Supplied records ->
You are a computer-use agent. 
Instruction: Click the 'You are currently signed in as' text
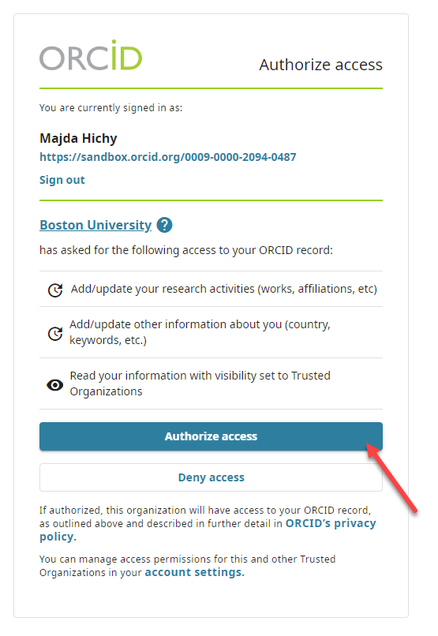pos(111,108)
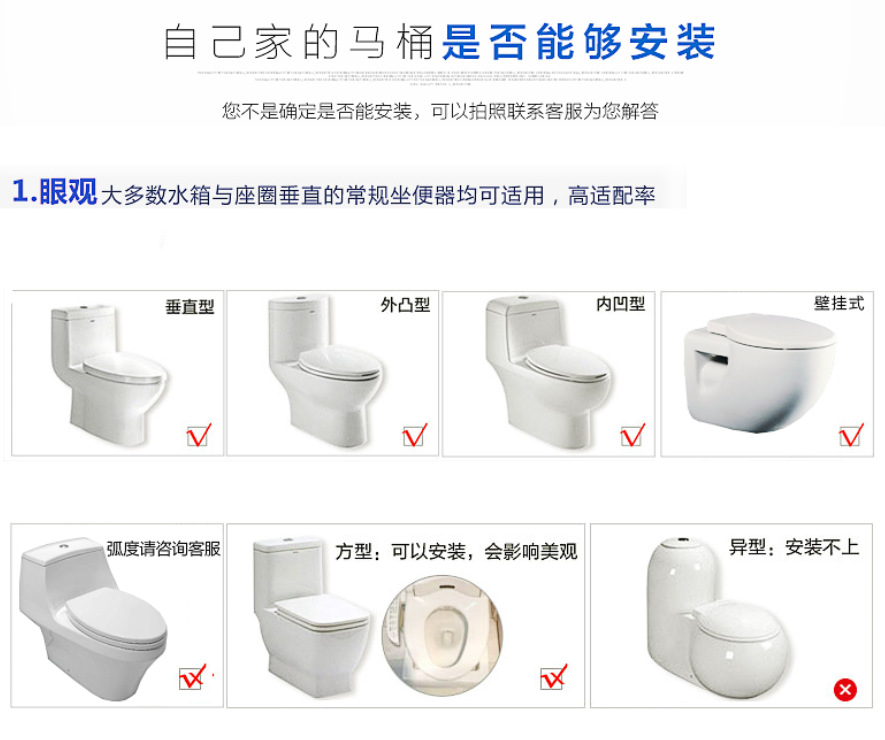Select the 外凸型 toilet image
The height and width of the screenshot is (740, 885).
(325, 371)
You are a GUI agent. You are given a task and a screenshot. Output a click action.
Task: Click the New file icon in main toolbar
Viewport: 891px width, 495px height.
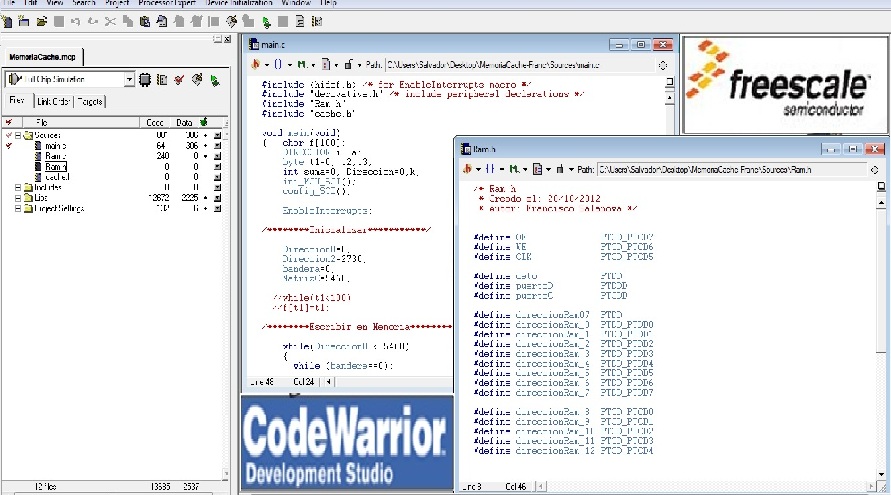[x=8, y=20]
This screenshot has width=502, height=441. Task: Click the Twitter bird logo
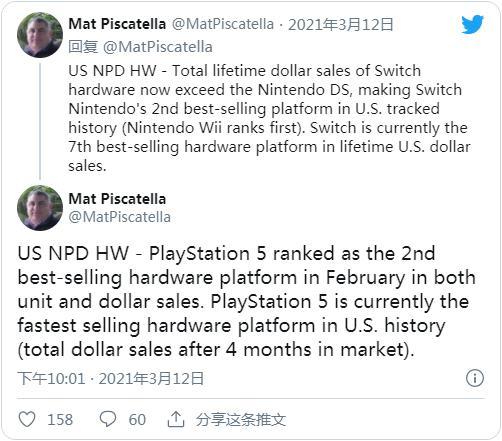pos(472,24)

Activity -> Print the lines from the line containing "Instruction: Click the" through the last line of the listing, exactly as they stand, and leave any pictures out.

Expected answer ->
Instruction: Click the 'You are currently signed in as' text
pos(111,108)
Select the 外凸型 toilet image
The height and width of the screenshot is (740, 885).
(325, 371)
You are a GUI agent. You are given a task and a screenshot. Output a click action.
Task: Click the New file icon in main toolbar
Viewport: 891px width, 495px height.
[x=8, y=20]
This screenshot has width=502, height=441. Task: Click the Twitter bird logo
pos(472,24)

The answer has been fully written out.